• _TRY IT_:
Copy the entries exactly, through the "Viewport: 1344px width, 458px height." line.

[RECORDS FOR PROCESSING Boundary: Start]

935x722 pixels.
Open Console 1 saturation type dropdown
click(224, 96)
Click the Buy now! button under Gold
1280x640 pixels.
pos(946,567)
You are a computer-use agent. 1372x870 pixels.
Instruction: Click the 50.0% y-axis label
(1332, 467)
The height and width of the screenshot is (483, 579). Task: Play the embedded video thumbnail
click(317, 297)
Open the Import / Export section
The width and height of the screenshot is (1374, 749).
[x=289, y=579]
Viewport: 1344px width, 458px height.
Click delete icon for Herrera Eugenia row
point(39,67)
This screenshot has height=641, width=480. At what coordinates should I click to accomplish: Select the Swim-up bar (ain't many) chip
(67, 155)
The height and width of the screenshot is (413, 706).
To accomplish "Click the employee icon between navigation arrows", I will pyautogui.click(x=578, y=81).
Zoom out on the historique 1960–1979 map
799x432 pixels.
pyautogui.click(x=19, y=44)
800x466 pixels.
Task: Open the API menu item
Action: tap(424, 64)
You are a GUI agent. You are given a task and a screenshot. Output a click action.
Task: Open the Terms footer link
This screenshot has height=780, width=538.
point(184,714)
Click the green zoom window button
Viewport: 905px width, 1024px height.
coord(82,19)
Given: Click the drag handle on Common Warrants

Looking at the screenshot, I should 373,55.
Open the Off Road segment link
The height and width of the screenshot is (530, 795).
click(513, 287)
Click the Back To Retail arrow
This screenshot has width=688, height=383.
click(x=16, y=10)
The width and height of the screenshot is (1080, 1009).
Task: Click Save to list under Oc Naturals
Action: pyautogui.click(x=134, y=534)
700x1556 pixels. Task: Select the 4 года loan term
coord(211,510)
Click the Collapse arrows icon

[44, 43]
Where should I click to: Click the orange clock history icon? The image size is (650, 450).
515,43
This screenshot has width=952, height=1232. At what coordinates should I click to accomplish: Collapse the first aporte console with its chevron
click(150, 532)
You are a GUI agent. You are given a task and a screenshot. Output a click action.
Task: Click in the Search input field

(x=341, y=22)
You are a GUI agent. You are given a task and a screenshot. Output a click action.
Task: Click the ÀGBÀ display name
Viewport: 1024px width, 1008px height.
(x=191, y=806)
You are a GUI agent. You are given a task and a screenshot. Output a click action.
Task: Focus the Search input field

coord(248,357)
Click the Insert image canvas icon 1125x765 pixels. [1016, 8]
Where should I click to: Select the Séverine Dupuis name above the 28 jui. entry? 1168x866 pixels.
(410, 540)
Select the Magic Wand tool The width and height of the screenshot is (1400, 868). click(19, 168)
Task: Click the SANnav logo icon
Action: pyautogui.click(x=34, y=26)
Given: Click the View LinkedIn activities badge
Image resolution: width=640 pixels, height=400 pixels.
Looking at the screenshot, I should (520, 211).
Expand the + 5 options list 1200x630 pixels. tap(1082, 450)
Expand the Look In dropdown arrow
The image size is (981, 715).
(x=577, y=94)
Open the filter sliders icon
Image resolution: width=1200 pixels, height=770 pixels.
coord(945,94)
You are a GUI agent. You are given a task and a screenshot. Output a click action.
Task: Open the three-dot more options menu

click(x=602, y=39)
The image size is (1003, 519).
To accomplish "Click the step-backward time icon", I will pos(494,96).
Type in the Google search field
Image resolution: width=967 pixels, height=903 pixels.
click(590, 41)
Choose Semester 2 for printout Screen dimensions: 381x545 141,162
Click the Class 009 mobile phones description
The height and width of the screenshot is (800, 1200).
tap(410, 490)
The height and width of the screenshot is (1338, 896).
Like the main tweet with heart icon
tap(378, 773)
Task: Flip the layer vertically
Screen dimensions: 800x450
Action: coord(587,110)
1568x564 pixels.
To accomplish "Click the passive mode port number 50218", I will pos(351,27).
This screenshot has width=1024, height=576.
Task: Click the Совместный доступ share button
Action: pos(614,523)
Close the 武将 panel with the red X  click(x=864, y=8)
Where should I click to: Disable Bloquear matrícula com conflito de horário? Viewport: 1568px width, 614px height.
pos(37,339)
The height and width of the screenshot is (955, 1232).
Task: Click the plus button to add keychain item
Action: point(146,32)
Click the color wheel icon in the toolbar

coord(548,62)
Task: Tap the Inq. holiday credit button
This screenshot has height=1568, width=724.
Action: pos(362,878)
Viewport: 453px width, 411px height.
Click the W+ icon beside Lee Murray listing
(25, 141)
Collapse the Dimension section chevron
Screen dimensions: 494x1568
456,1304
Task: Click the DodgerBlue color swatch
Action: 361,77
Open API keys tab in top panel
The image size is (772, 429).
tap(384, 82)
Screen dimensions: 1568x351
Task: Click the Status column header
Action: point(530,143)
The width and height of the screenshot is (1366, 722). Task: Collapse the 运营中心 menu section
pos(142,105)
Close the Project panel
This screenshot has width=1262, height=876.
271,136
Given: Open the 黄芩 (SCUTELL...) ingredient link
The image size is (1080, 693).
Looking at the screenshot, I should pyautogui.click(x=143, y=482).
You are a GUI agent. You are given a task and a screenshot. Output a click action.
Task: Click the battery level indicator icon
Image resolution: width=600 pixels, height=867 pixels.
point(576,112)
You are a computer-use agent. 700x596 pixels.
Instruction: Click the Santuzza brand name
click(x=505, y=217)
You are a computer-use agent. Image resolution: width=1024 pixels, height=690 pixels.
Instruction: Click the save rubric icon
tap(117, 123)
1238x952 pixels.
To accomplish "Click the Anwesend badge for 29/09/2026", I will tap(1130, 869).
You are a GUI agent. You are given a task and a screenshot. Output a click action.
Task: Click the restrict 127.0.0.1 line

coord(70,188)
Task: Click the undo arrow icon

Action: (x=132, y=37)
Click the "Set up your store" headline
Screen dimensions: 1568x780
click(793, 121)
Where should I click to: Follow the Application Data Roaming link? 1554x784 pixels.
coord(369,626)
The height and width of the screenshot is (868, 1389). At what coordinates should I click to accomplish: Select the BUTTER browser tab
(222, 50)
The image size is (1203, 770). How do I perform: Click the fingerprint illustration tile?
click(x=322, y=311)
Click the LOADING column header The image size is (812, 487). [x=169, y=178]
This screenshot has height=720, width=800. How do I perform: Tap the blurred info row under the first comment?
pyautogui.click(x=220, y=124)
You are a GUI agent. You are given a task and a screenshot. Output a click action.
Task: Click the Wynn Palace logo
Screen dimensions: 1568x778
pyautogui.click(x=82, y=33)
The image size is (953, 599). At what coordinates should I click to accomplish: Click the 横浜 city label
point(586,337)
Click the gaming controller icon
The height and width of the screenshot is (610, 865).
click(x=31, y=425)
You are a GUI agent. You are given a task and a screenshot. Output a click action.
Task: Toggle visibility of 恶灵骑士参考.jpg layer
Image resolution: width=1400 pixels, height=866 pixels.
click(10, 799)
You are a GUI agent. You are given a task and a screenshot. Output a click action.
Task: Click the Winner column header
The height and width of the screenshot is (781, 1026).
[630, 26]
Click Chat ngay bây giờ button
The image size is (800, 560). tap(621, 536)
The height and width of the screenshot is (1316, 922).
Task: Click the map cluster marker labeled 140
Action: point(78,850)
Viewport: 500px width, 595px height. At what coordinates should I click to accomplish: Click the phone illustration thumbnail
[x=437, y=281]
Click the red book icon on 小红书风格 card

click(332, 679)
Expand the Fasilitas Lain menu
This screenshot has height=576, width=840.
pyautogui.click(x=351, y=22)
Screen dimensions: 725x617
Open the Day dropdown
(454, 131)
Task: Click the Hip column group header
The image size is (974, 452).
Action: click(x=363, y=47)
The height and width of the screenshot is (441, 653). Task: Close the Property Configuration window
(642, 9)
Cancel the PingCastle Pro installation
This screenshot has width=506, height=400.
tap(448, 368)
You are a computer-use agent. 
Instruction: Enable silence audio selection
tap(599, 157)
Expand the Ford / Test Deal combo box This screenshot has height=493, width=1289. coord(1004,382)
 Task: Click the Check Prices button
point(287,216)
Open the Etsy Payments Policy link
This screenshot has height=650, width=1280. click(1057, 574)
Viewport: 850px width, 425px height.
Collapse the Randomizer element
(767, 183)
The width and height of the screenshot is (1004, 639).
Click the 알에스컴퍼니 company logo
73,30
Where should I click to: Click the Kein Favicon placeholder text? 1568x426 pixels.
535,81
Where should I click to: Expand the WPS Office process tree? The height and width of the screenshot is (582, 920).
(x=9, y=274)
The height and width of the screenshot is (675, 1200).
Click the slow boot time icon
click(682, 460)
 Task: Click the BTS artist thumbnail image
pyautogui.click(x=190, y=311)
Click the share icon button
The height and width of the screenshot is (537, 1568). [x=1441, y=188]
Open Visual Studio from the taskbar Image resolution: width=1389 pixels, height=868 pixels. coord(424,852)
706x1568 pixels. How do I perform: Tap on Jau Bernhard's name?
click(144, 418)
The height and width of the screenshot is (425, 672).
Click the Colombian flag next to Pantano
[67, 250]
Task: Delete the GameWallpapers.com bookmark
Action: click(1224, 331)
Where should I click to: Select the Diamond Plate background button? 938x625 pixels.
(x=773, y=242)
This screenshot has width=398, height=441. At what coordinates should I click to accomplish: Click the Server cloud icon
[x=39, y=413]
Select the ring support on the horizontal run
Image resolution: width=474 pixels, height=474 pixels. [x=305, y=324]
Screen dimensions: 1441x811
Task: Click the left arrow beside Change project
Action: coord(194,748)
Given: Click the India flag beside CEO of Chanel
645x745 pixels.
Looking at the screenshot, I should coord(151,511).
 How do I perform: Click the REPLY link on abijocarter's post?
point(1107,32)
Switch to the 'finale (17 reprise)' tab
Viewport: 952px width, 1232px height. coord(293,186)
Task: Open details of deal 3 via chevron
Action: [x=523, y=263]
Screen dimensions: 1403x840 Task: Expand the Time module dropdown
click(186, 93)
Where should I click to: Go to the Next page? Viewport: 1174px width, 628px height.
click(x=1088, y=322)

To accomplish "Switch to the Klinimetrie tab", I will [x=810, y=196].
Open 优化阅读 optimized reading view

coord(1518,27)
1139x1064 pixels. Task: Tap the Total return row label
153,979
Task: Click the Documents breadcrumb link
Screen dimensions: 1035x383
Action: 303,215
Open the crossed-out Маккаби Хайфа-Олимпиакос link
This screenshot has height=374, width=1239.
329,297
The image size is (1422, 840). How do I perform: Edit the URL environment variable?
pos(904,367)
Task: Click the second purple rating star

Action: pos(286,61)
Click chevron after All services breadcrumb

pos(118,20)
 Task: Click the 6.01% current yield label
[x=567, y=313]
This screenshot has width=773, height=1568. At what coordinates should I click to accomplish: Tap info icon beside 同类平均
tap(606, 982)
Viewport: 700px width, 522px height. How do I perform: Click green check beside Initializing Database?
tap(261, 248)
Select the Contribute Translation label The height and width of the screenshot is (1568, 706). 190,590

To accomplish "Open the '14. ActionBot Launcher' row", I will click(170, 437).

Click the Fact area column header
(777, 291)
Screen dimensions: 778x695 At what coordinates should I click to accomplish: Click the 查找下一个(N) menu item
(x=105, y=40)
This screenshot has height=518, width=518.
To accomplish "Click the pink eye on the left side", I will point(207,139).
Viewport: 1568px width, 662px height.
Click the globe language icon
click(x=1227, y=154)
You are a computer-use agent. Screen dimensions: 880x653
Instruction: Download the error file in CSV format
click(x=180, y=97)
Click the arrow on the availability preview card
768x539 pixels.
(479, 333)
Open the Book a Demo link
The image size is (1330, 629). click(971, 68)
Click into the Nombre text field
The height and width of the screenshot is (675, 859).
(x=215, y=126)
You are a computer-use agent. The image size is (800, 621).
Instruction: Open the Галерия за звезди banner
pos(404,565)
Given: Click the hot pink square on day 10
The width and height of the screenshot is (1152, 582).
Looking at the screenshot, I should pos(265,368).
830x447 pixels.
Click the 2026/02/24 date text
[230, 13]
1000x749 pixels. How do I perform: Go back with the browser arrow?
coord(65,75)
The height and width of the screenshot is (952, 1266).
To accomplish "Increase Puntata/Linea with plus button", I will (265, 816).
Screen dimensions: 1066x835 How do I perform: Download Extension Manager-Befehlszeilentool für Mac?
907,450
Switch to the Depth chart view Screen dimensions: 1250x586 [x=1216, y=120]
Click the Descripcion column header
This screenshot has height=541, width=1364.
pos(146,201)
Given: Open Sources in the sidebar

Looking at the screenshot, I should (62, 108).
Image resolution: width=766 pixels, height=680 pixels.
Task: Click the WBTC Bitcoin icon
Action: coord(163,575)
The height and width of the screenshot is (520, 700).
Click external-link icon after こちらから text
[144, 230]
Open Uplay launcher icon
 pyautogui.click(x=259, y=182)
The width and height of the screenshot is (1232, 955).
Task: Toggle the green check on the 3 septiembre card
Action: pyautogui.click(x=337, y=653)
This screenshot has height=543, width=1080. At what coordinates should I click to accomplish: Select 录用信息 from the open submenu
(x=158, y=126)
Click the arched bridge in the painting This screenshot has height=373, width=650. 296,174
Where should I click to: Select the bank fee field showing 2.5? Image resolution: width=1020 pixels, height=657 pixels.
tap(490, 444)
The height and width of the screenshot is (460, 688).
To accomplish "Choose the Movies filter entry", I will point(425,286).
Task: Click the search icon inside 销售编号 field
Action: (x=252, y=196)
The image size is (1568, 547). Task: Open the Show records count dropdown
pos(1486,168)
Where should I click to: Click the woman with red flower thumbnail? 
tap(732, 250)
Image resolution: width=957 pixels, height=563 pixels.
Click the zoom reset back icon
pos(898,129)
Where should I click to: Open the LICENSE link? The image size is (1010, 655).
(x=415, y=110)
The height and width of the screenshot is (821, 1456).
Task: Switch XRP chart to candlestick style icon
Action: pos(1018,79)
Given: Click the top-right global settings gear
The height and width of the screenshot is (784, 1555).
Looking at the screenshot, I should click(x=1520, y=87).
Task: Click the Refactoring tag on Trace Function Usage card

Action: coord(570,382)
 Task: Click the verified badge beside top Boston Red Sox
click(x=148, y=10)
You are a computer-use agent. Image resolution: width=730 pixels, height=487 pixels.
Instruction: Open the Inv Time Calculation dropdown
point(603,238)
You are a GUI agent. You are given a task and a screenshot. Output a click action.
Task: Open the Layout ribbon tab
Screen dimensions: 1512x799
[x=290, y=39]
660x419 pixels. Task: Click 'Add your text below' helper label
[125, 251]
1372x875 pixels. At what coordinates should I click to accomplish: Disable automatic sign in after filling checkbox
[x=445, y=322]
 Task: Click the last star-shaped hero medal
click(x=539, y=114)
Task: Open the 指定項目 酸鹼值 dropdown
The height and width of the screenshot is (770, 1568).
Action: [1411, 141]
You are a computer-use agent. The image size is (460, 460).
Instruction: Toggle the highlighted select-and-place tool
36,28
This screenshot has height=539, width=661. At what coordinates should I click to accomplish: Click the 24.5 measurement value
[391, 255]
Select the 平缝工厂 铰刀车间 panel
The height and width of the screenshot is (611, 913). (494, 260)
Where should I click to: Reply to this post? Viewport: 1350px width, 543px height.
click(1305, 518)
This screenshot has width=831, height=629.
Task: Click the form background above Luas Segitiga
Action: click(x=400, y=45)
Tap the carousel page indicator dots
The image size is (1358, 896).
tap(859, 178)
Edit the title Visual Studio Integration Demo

[RECORDS FOR PROCESSING Boundary: End]

• _EXPECTED ANSWER_:
935x722 pixels.
Open Console 1 saturation type dropdown
click(224, 96)
Click the Buy now! button under Gold
1280x640 pixels.
pos(946,567)
You are a computer-use agent. 1372x870 pixels.
Instruction: Click the 50.0% y-axis label
(1332, 467)
The height and width of the screenshot is (483, 579). Task: Play the embedded video thumbnail
click(317, 297)
Open the Import / Export section
The width and height of the screenshot is (1374, 749).
[x=289, y=579]
Viewport: 1344px width, 458px height.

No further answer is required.